OUT TO LUNCH
Back in the 1980’s I was a regular visitor to the then recently opened State Theatre in Pretoria where I saw some of the most sublimely staged operas it has ever been my privilege to attend. Opera is notoriously expensive to perform involving, as it does, a full orchestra, soloists, often a chorus not to mention expensive sets and scene changes. However, thanks to generous corporate sponsors the Opera house at the State Theatre never disappointed and the pool of available talent was world class with many of our best soloists leaving South Africa and seeking their fortunes in European opera houses.

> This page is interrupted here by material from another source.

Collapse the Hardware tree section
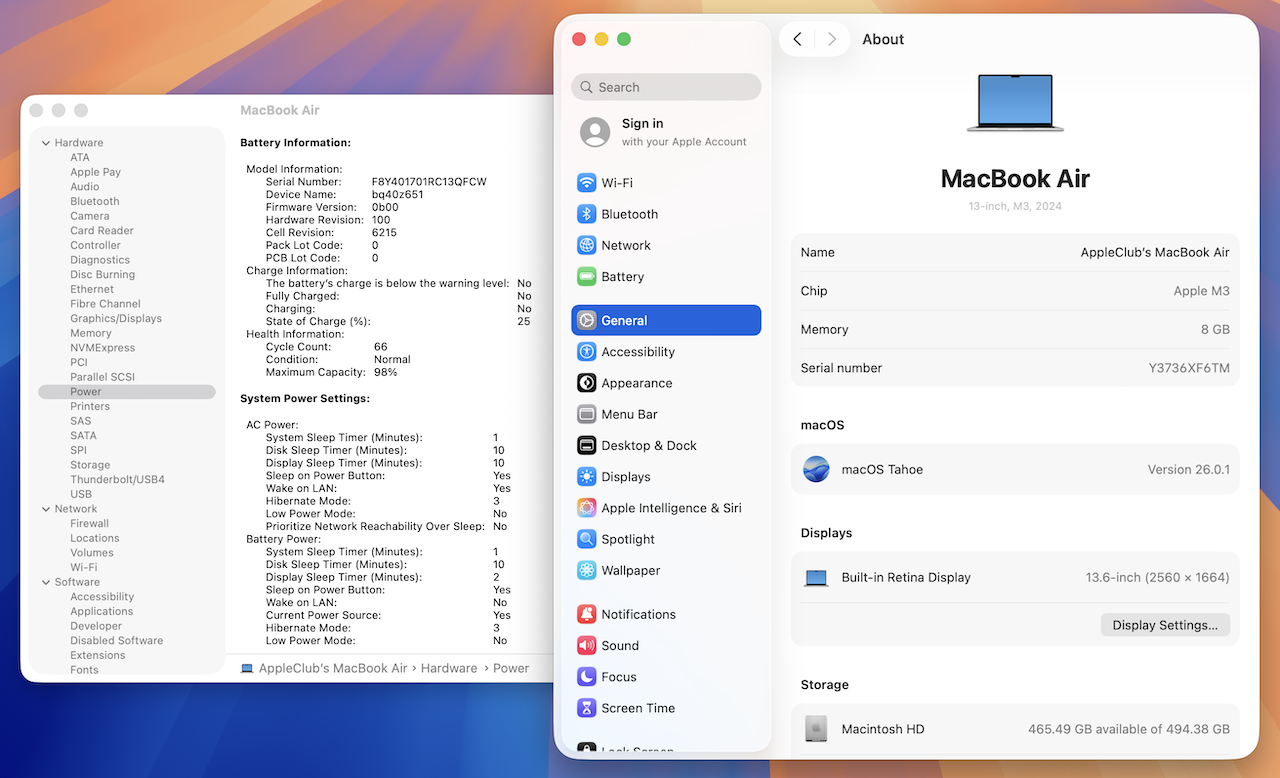 (46, 143)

In those days it was possible to leave Johannesburg at around 17:30 and drive north on an almost traffic free and toll free M1 to arrive at the underground parking at the State Theatre at around 18:15. There was a restaurant within the State Theatre complex so one could eat an early dinner before curtain up at around 20:00. I did this a couple of times until they served me a badly mixed dry martini in a beer glass which abruptly ended our relationship. ___STEADY_PAYWALL___
However, a night at the opera needs to be accompanied by some sort of pomp and ceremony and so I borrowed an idea from Glyndebourne and decided on a pre-opera picnic. The only problem was where to hold the picnic. The underground parking at the State Theatre was on several levels so obviously there were ramps leading down to the lower levels. We reversed the car into one of the spacious parking bays below a ramp, unrolled some astroturf in the adjoining parking bay, set up a table with a cloth and got the chairs out of the car boot along with the picnic, the pre mixed martinis and the wine.

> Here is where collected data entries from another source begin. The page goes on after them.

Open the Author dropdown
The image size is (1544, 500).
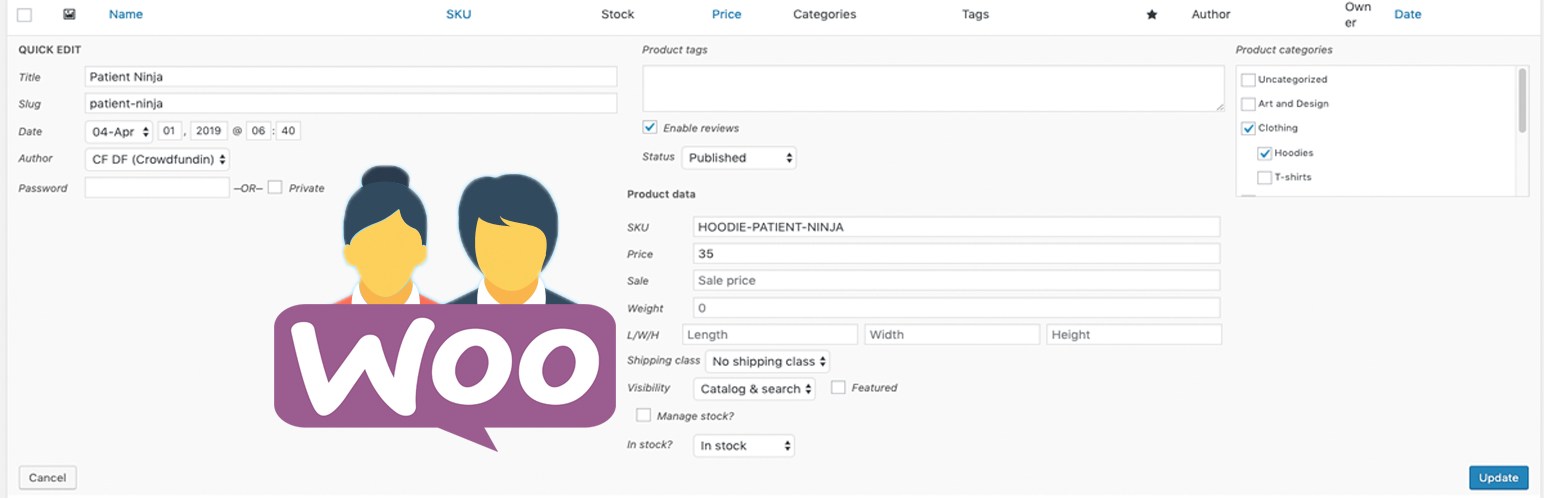(x=157, y=159)
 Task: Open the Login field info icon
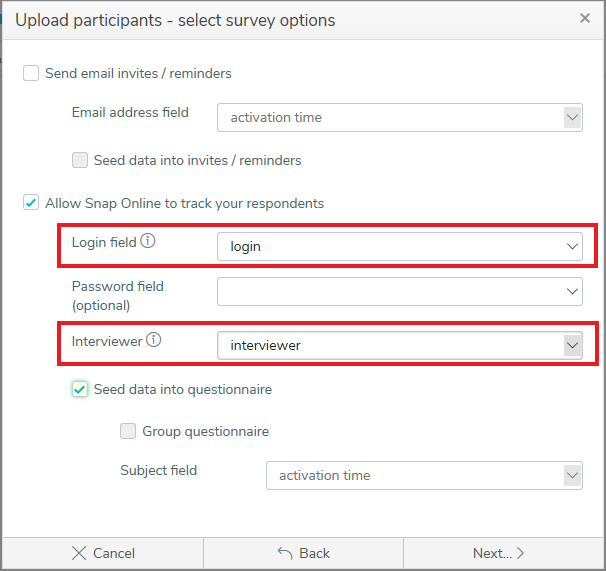click(148, 242)
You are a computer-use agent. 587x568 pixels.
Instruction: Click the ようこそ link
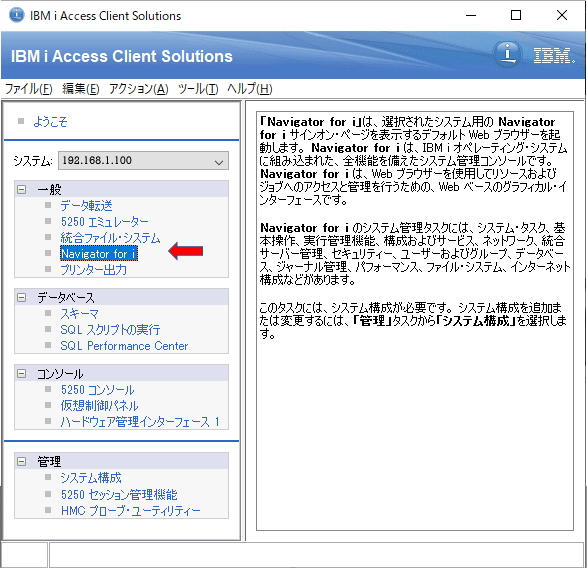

Every so often the driver of another car looking for a parking bay (there were always plenty available) would glower at us and carry on looking. In those days we dressed to go to the opera and nobody in their right mind wants to pick a fight with a guy in a perfect fitting white tuxedo holding a martini glass. Back then you could even smoke in the underground car park without some interfering health freak objecting.

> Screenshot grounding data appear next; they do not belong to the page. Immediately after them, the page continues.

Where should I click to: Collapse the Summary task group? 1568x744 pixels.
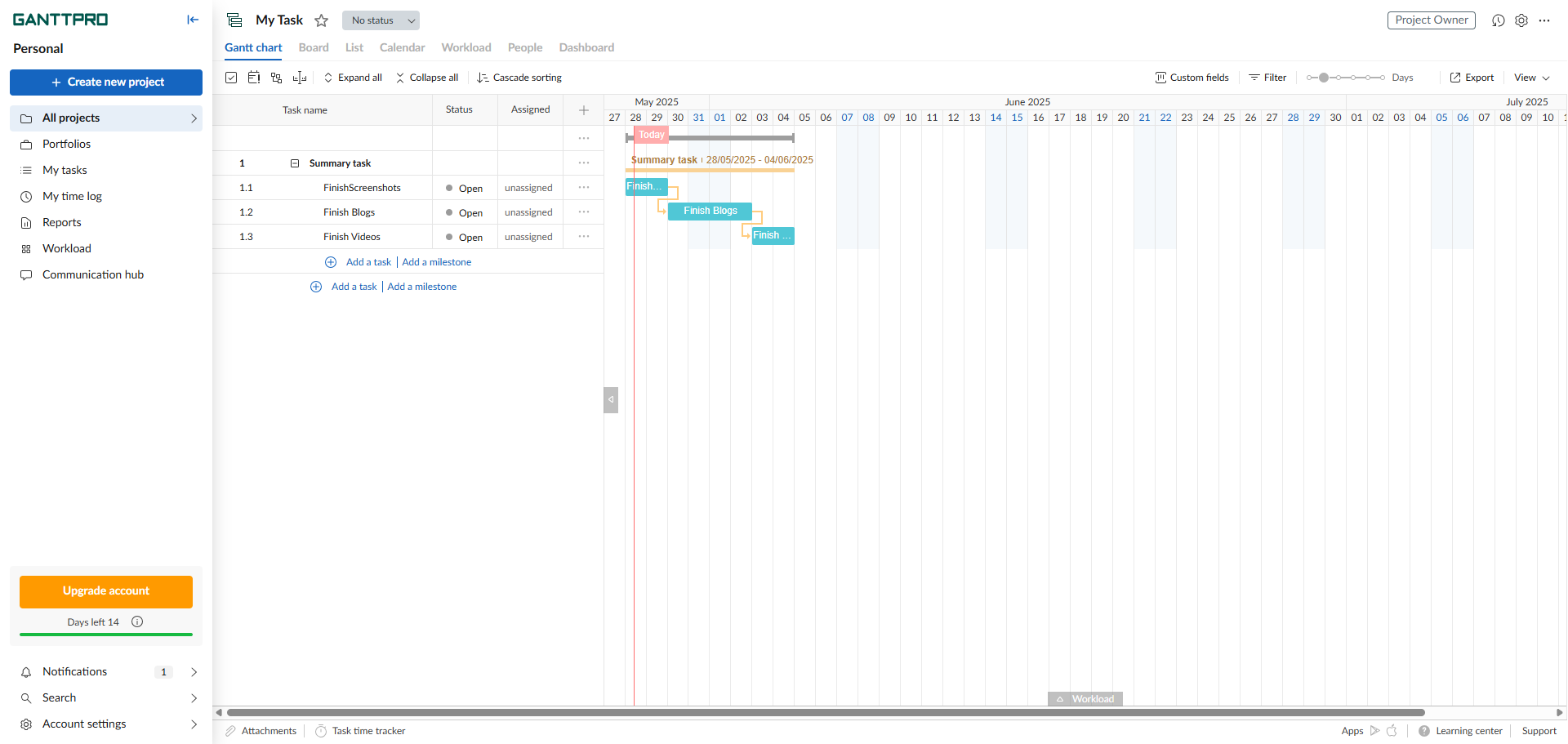[x=295, y=163]
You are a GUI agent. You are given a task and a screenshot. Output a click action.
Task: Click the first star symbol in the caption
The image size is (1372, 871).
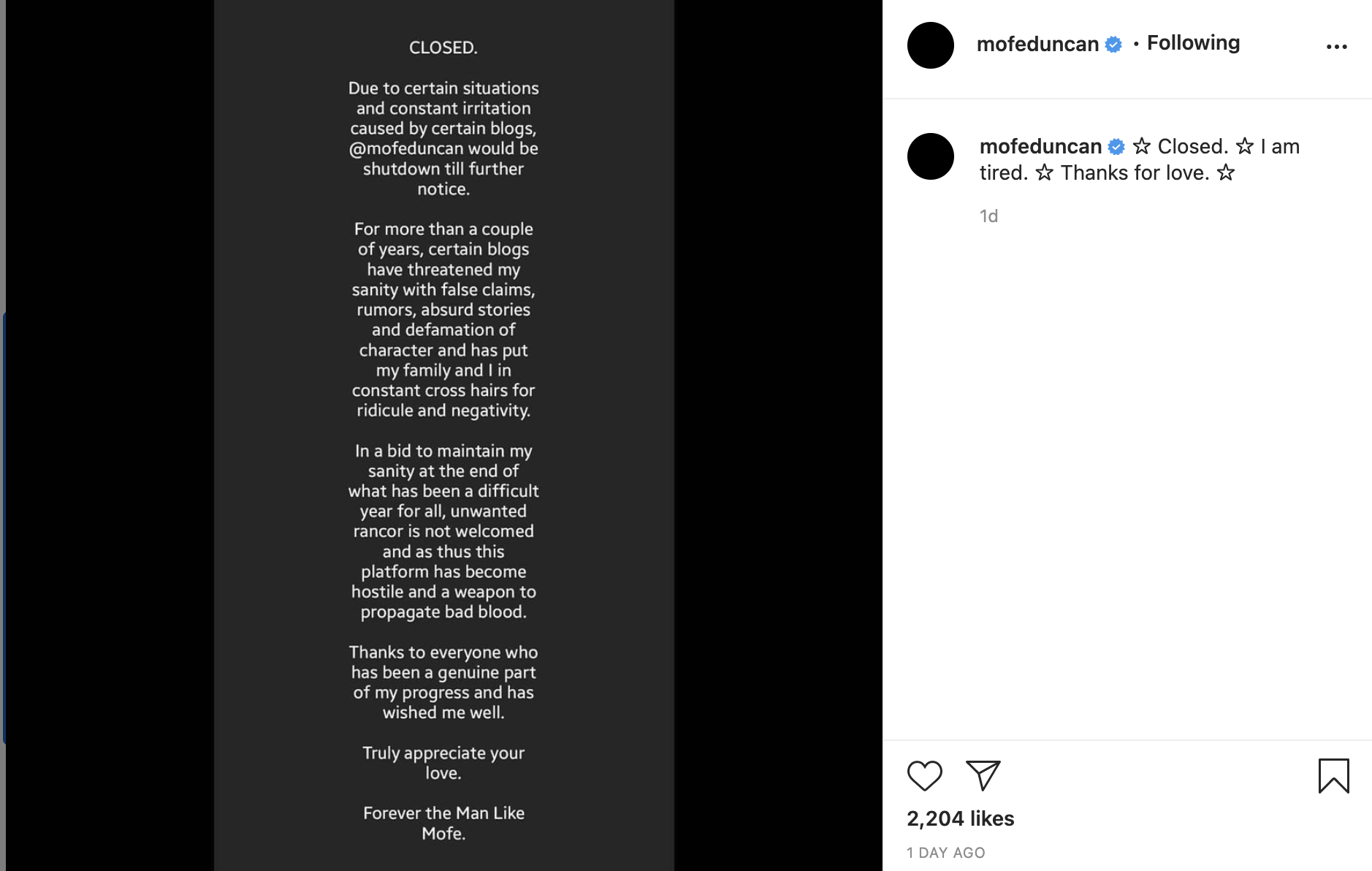coord(1142,147)
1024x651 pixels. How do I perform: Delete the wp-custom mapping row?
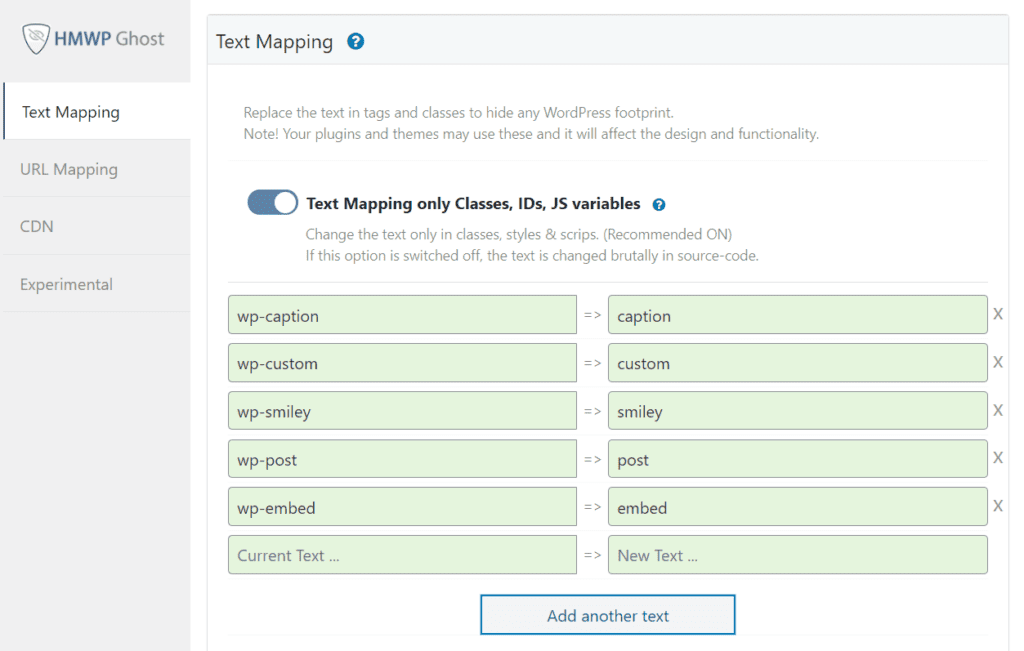click(x=997, y=362)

When the opera was over at around 22:30 we would go back to the car and have a restorative brandy while we waited for the parking to clear (normally around 20 minutes) before the duty driver (a.k.a. MrsB) hit an empty M1 south and got us back home just after midnight. This slightly eccentric arrangement proved very popular with our more discerning company clients with the added advantage that the whole evening could be billed as ‘client entertainment’ back in the days when the taxman still had a sense of common decency.